Updated: June 13, 2021 4:19:25 pm
Indicating that they have no intention of vacating the protest site anytime soon, farmers at Singhu border have erected shelters — sheds with metal frames and bamboo huts — fitted with air-coolers or air-conditioners (ACs) to tackle Delhi’s searing summer.
Even tractor trolleys, which have become a familiar fixture at the border area, have been fitted with air-coolers or ACs.
There are also RO water filters and water coolers, and most langars are now equipped with refrigerators. The menu at the langars, which serve hundreds every day, has changed too, with khichdi giving way to roti, and lassi being made available through the day.
Jasbeer Singh (38), a farmer from Fatehgarh Sahib, comes to the protest site “in rotation” like most others. He stays in a shed with an iron frame – the metal rods were brought from Punjab – which has an air-cooler and a refrigerator.
“The walls are made of green net which is used in nurseries. It protects us from mosquitoes and provides ventilation. We opted for a thatched roof as it keeps the place cool,” he said, adding that they draw electricity from nearby villages.
Jasbeer said he grows rice and wheat in his six-acre land, and will go home to tend to his fields in a few days. He said another batch of farmers from the district will replace him and others.

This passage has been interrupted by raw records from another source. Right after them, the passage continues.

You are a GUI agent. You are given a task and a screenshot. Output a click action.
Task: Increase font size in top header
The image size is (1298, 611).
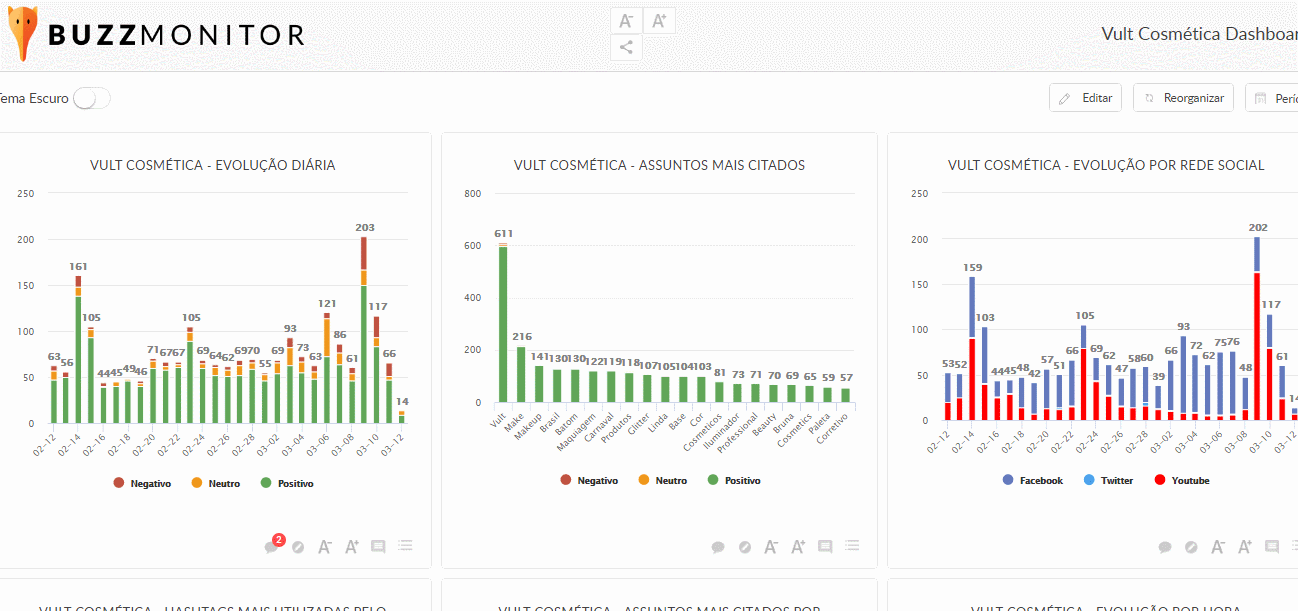click(658, 21)
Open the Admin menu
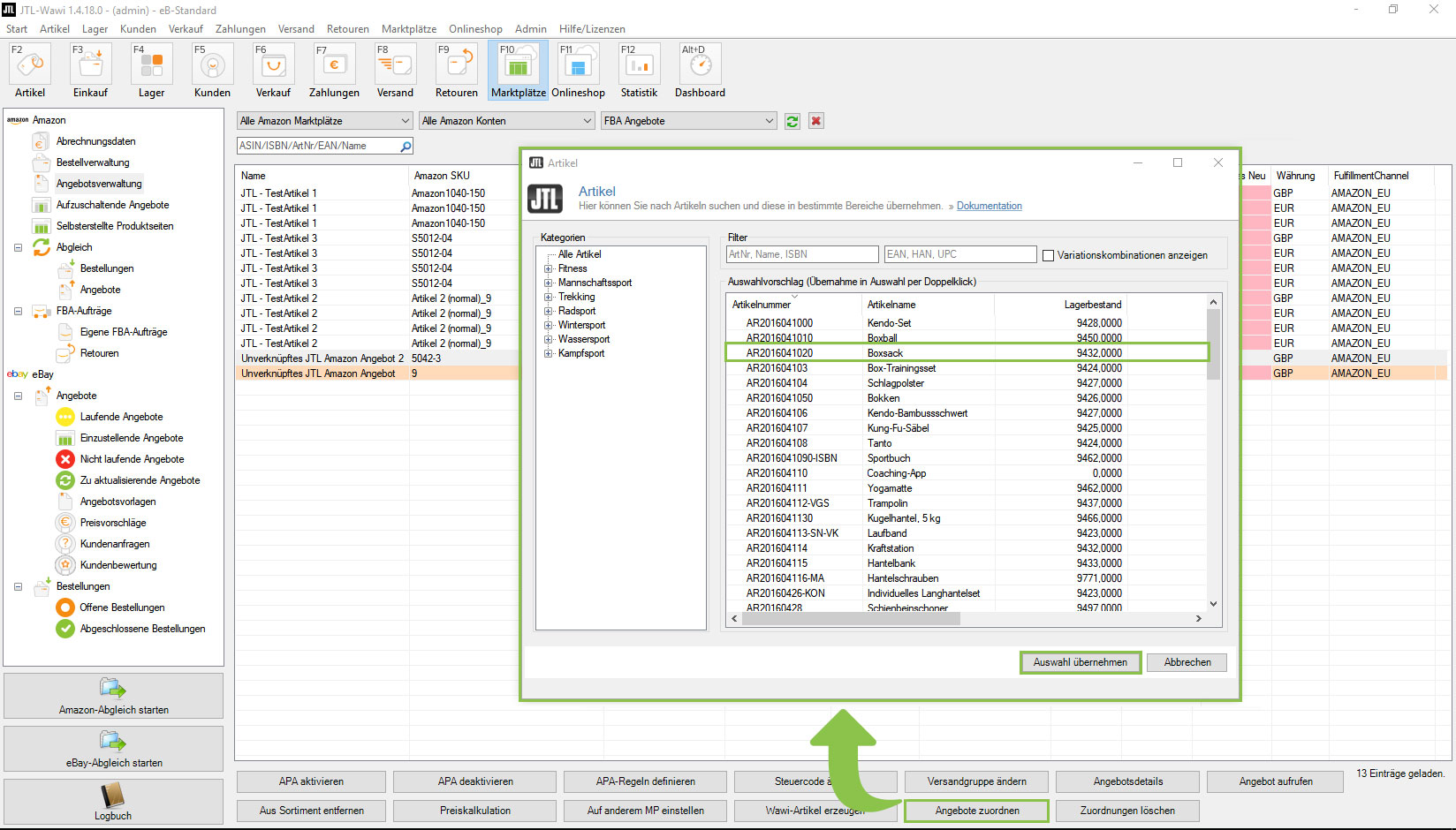This screenshot has width=1456, height=830. click(x=530, y=28)
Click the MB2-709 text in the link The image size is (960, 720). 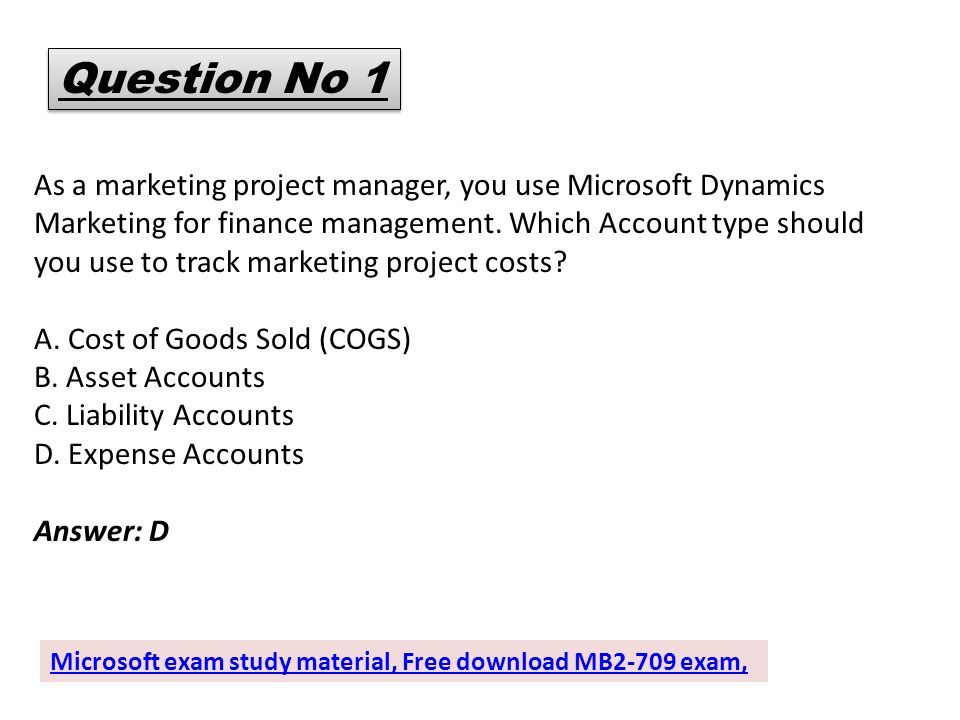coord(625,662)
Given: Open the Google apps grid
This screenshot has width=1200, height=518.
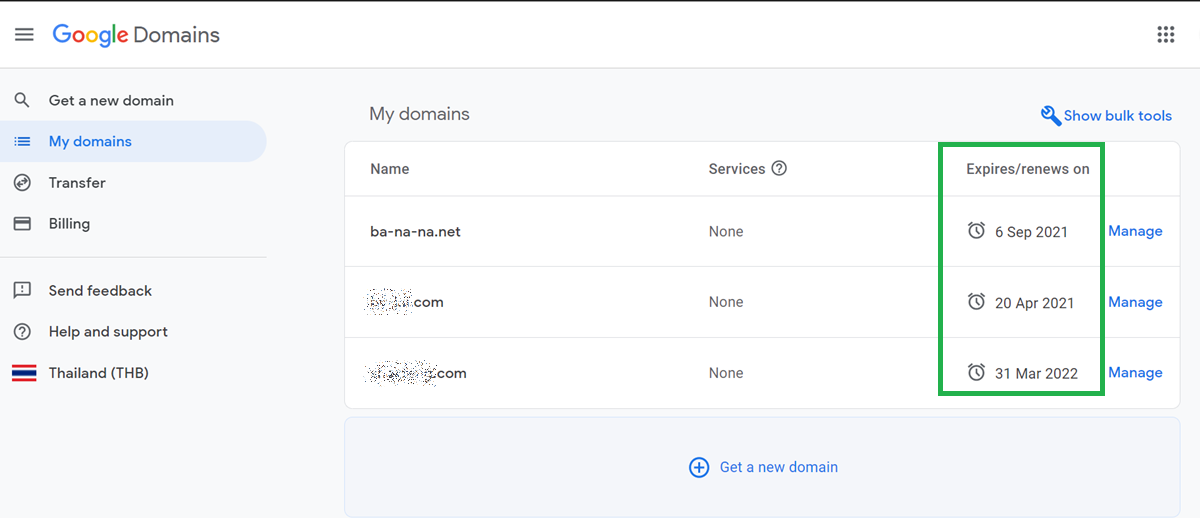Looking at the screenshot, I should tap(1165, 35).
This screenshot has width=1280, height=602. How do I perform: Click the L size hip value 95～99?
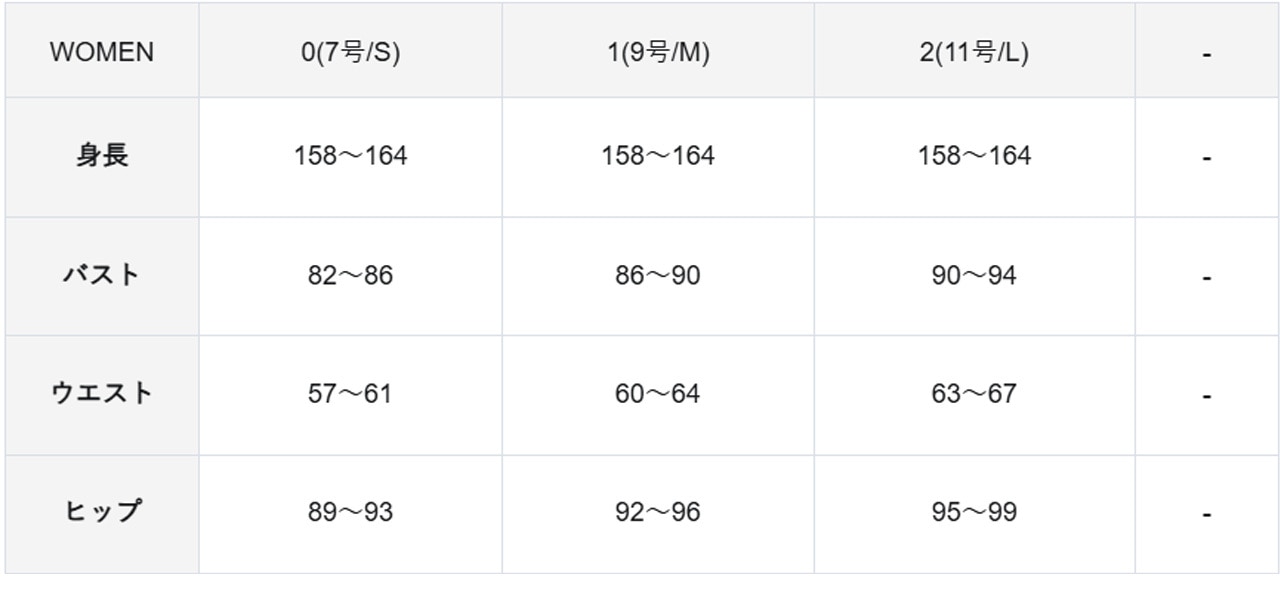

Aman Singh (25) from Firozpur has been at the site with his grandfather since the protest began in November-end last year. His father and brother take care of the work back home. Aman said his heart is in the fields, but “farming and protesting are equally important. If we don’t work, there will be nothing to eat today. But if we don’t protest, there will be nothing for tomorrow.”
About 50 people from his district have set up three structures fitted with air-coolers or air-conditioners – a bamboo shelter, a shelter with steel frames and a trolley around which they have built a wooden structure.
Aman said the trolley is the most comfortable as it cools the fastest. The roof of the other two structures, made with tarpaulin sheets, came off during Thursday night’s rain and squall.
On Friday afternoon, while most sought shelter from the heat in their respective sheds, Sonpal Singh (55) was overseeing the construction of a new shelter. He said the iron frames were sourced from Punjab, while some of the other materials were purchased from shops near the Singhu border.
While most “accommodations” have air-coolers or fans, farmers said the supply of electricity is erratic. Several appliances like RO water filters have been donated by well-wishers and organisations.
Some farmers said the protest has burnt a hole in their pockets. “My family has already spent around Rs 5 lakh since last year. It is becoming hotter and we will need better shelters with ACs. We will be spending another Rs 4 lakh,” said a Punjab-based farmer. He added that the elderly protesters “deserve the comfort”.
Despite the new challenges, most of the protesters reiterated that they would not leave until the farm laws are repealed. Police estimate that there are 10,000-15,000 protesters at the Singhu border at present.